§ Given data
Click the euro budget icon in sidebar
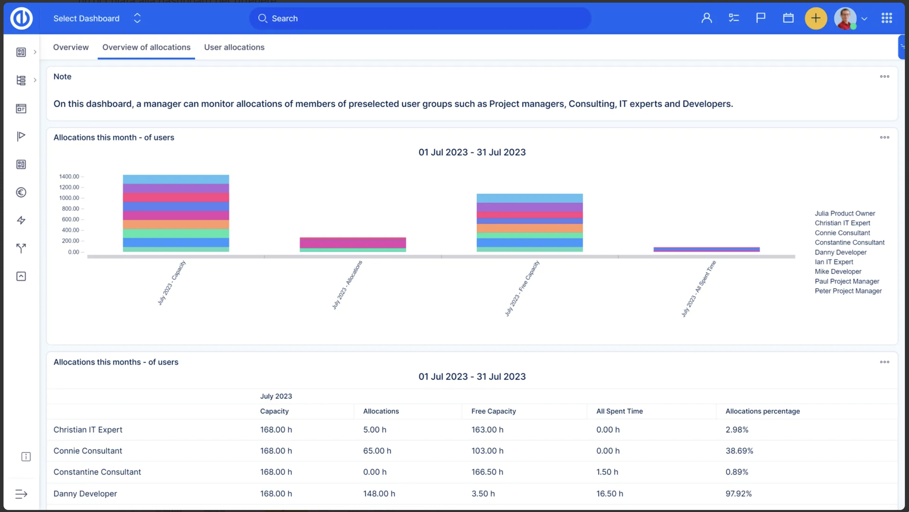Screen dimensions: 909x512 [x=21, y=192]
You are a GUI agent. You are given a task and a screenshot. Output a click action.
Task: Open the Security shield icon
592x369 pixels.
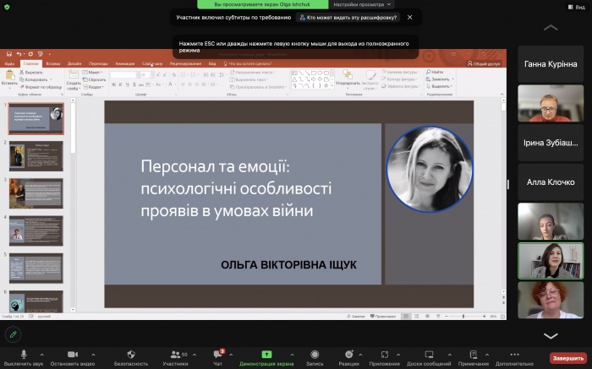point(130,354)
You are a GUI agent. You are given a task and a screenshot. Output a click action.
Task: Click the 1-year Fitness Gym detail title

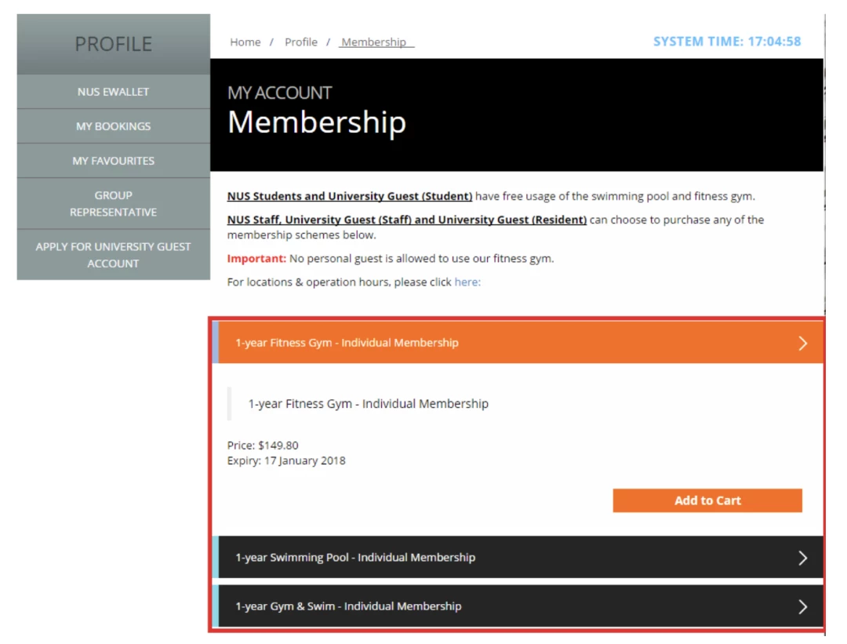pyautogui.click(x=368, y=404)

§ What is needed
Return all of the material above unchanged, minus its pictures.

§ Reply
Click the euro budget icon in sidebar
Screen dimensions: 909x512 [x=21, y=192]
You are a GUI agent. You are given a task and a screenshot. Output a click action.
Task: Open the Security shield icon
592x369 pixels.
point(130,354)
You are a GUI agent. You are given a task and a screenshot. Output a click action.
Task: Click the 1-year Fitness Gym detail title

pyautogui.click(x=368, y=404)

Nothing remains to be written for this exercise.